As a board member preparing for the upcoming board meeting, you have lots of information to review and want to be as time-efficient as possible.
You wouldn’t want to be 9 pages in and still wondering if the new marketing program has improved sales. Nor do you want to be forced to search old minutes for the agreed performance targets of the program. But, with poorly structured, unfocused CEO reports this sort of scenario plays out all the time.
Wouldn’t it be great if the first pages of the CEO’s report provided a concise summary of the business’ needs and clearly outlined the key areas you need to prepare for? It would certainly reduce some of your frustrations and make things a lot easier going into the next meeting.
Good news! This is very achievable with the right meeting structure.
To produce a CEO Report that delights the board, there are a few key principles to follow:
1. Get the meeting structure right
Directors often think the main purpose of a board meeting is to be briefed by the chief executive about “what’s going on”. However, the main role of the board is to ensure the organization is achieving what it should.
The Agenda is the centerpiece of every board meeting and should revolve around key decisions and discussions, with supporting papers laying out context and relevant information. The CEO Report is the ultimate supporting paper, laying out the general business context from which the reader can drill into more specific information for key decisions.
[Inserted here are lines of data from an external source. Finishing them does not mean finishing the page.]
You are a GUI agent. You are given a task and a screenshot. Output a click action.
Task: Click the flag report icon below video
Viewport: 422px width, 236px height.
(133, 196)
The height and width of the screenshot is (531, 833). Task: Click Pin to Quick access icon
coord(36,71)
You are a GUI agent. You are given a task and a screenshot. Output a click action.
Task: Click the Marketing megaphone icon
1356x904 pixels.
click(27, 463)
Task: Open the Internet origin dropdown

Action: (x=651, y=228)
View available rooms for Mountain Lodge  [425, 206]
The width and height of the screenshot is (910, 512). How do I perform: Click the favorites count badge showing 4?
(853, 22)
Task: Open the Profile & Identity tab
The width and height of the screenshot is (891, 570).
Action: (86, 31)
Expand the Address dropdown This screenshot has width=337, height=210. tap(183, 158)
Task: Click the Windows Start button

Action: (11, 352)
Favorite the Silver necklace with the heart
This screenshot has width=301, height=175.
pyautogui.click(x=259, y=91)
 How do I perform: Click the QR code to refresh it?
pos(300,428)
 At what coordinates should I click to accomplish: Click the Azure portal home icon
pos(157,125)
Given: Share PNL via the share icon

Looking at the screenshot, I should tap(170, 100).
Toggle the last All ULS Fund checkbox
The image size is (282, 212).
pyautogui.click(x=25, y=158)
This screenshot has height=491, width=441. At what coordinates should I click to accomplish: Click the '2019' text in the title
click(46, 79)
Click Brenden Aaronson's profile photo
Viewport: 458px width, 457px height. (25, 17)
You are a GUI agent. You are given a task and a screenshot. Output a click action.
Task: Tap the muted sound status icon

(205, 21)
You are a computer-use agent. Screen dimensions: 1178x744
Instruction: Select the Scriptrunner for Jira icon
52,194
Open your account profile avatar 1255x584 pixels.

The primary purpose of the CEO Report is therefore to provide information, while the Agenda and specific supporting papers for each meeting drive decisions.
2. Be clear about governance-level targets and concerns
In order for the CEO to produce a report that provides value to the board, the board (in conjunction with the CEO) must first clearly define and communicate the targets and outcomes that will mark “success”. These measures guide what information is needed from the CEO and eliminates the reliance on guesswork, which is inevitably very ‘hit and miss’ and decreases the value of their report.
It also ensures the CEO Report is future-focused, enabling the board to be more effective in directing the organization based on what might happen, rather than reacting to what has already happened which usually leads to ‘steering by looking in the rear vision mirror’.
3. Develop a CEO Report structure that works for your organization
Once targets have been clearly defined, the CEO should be able to produce a report that clearly and easily gives the board the information they need. As a rule, the first two pages should be enough for board members to read to gather a broad understanding of the position of the business, without having to read any further.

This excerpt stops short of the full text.